R - Cette année, le déficit commercial sur les biens devrait s'élever à environ 40 milliards d'euros, contre 58 milliards en 2014, principalement grâce à la baisse du prix du pétrole. Depuis 2011, le déficit s'est réduit de 45%. Cette baisse s'explique pour les deux tiers par la chute du prix du baril de pétrole et l'évolution du cours de l'euro, et pour un tiers par un regain de compétitivité des entreprises françaises. Les facteurs ne sont donc pas que conjoncturels. Et pour faire regagner à la France sa position, le gouvernement a engagé des réformes qui portent leurs fruits. Avec le crédit d'impôt pour l'emploi et la compétitivité (Cice), le coût du travail horaire dans l'industrie en France est passé sous celui de l'Allemagne. C'est important même si le coût du travail n'est pas l'alpha et l'oméga de la compétitivité. L'enjeu pour les entreprises françaises, c'est aussi la montée en gamme et l'innovation.

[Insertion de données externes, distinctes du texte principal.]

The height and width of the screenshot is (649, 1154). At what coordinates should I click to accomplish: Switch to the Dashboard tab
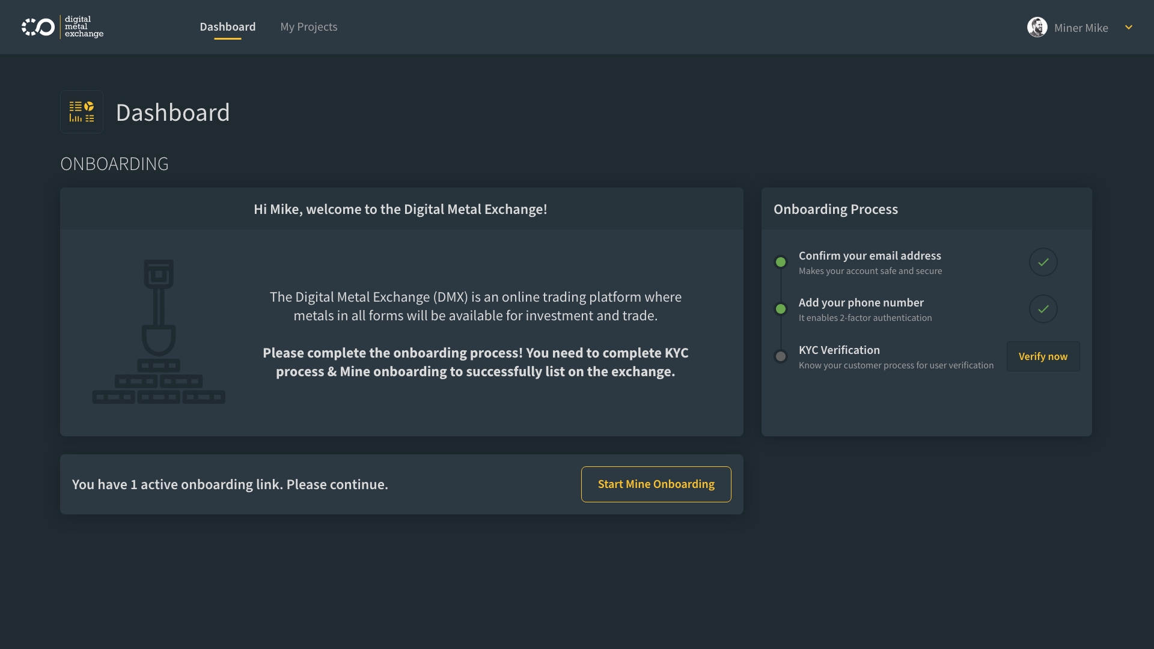[227, 27]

Q - Le secteur aéronautique et aérospatial a dégagé un excédent de 23 milliards en 2014. L'économie française n'est-elle pas trop dépendante de ce secteur ?
R - L'aéronautique est une magnifique réussite européenne et un secteur dont l'activité bénéficie d'une forte visibilité car les besoins de mobilité augmentent, notamment avec l'essor des classes moyennes dans les pays émergents. Cela promet une forte hausse de la mobilité, et donc des besoins de transport. Cela dit, la France a la chance d'avoir d'autres secteurs qui dégagent des excédents commerciaux, comme la pharmacie, l'agroalimentaire, la chimie ou encore le luxe.
Q - Comment remédier aux faiblesses de l'appareil exportateur français ?
R - Nous devons aider encore plus les PME à exporter. Car la France ne compte que 121.000 entreprises exportatrices. C'est trois fois moins qu'en Allemagne et deux fois moins qu'en Italie. De plus, le réflexe de l'international n'est pas encore systématique : les entreprises françaises n'exportent pas assez dans la durée puisque sur dix primo-exportateurs, trois ans après, il n'y en a plus qu'un. Les grands groupes, à l'instar de ce que font les Allemands, devraient aussi jouer le jeu, faire davantage «la courte échelle» aux PME en les emmenant conquérir des marchés étrangers. Nous devons aussi être plus offensifs à l'international en nous focalisant sur des familles de produits, et en nous concentrant sur les pays émergents appartenant au G20.
Q - L'Europe a-t-elle un rôle à jouer en matière de commerce extérieur, un domaine d'action encore très national ?
R - Je ne crois pas en une mondialisation naturellement heureuse. L'Europe est aujourd'hui la seule zone géographique qui applique benoîtement des principes libéraux. Il faut au contraire exiger la réciprocité dans les échanges. Nous avons besoin de lucidité, et de porter des valeurs et une vision de la mondialisation pour rompre avec une certaine routine bureaucratique dans les négociations. Par ailleurs, il faut exiger que les normes sociales et environnementales fassent partie intégrante des accords commerciaux et soient contraignantes. Songez par exemple que les règles de l'Organisation mondiale du commerce (OMC) datent du début des années 1990, elles ont donc vraiment besoin d'être mises à jour ! Et il est somme toute logique de considérer que le premier acteur du commerce mondial, l'Union européenne, doit avoir un rôle déterminant à jouer dans la définition des règles du jeu. La France est fidèle à sa vocation en portant ces sujets au niveau européen.